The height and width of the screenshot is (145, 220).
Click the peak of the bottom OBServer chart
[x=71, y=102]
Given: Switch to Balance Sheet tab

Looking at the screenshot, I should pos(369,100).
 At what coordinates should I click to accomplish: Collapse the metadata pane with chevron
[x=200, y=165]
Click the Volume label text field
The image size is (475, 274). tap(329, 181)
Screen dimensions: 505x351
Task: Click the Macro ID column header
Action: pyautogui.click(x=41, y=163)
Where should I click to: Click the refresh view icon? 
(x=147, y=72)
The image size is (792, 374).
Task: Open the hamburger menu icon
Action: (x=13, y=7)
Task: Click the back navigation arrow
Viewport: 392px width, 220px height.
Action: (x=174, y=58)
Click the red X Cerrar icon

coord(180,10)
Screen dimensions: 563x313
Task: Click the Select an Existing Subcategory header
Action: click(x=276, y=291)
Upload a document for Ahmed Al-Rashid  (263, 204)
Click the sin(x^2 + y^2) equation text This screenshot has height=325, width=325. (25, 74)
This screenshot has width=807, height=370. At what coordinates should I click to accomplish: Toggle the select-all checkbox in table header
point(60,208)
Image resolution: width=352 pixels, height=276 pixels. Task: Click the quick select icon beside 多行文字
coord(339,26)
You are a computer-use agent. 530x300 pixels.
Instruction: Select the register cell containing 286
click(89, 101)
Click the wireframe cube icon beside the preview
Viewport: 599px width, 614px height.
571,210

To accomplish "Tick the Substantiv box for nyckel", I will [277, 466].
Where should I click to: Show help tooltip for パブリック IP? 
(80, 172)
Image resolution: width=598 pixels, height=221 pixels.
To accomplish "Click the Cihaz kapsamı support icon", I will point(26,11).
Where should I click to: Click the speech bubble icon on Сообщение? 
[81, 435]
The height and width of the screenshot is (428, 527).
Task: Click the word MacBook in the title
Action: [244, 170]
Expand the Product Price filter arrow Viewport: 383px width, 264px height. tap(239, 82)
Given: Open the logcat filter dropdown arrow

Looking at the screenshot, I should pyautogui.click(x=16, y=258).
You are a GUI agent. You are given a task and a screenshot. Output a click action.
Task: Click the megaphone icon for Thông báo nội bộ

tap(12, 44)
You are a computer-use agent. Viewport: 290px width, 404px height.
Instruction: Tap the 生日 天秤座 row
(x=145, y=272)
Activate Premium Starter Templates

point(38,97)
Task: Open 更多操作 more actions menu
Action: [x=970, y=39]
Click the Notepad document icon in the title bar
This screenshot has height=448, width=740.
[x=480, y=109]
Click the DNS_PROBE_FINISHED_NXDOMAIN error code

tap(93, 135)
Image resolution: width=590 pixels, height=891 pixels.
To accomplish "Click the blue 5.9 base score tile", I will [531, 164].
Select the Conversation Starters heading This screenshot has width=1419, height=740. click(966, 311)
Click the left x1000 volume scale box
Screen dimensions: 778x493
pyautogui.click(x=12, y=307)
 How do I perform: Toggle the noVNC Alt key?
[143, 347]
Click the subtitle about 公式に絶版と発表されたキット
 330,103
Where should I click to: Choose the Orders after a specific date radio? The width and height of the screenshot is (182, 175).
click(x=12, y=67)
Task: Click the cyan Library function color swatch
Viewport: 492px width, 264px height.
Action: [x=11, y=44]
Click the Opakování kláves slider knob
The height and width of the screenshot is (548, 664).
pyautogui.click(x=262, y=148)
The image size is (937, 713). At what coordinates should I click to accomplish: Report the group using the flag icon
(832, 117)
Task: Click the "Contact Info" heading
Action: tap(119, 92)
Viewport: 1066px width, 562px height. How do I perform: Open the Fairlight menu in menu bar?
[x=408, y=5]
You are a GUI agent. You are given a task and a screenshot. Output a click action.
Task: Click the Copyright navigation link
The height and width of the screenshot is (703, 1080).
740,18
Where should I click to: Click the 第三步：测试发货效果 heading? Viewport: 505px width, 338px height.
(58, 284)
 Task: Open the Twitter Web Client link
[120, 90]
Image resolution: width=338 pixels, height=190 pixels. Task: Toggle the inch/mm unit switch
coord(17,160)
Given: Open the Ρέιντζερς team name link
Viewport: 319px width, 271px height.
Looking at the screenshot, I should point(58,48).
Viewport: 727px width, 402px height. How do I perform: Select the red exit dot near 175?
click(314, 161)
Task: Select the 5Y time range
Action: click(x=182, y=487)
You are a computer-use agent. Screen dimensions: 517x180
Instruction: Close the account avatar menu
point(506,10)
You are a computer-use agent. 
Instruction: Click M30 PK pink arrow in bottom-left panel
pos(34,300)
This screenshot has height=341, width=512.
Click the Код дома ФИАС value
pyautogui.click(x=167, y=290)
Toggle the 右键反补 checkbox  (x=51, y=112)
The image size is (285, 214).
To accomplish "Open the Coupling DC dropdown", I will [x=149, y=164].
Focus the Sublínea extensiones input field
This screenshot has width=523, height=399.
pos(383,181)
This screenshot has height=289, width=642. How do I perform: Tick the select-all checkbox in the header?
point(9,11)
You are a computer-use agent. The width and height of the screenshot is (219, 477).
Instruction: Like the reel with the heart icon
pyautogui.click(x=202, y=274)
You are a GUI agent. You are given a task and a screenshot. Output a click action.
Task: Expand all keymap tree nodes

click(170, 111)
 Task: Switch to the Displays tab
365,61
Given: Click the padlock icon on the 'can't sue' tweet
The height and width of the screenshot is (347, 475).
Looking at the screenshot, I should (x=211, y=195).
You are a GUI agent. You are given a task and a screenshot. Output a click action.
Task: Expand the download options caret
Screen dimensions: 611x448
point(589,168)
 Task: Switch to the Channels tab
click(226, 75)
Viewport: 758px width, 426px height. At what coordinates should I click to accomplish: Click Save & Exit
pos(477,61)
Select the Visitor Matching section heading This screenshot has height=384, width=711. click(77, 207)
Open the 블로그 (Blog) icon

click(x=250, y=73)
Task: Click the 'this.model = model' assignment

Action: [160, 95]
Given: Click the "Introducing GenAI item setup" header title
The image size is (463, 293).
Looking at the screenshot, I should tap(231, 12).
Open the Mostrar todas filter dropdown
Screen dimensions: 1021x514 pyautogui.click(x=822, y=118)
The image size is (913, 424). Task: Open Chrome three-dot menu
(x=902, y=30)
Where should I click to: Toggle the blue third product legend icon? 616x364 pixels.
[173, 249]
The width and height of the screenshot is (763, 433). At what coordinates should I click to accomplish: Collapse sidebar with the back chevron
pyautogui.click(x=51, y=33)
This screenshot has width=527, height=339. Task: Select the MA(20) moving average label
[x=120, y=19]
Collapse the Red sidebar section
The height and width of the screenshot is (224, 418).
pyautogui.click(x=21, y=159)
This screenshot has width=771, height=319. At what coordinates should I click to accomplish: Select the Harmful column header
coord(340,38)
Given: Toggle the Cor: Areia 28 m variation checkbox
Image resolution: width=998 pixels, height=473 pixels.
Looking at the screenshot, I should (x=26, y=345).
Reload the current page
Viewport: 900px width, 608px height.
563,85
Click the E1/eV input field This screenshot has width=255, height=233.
----------------
■ ABOUT THIS EXERCISE ■
All lines with the word "document" need to be copied from the data above.

■ TASK ANSWER ■
Upload a document for Ahmed Al-Rashid  (263, 204)
Click the Notepad document icon in the title bar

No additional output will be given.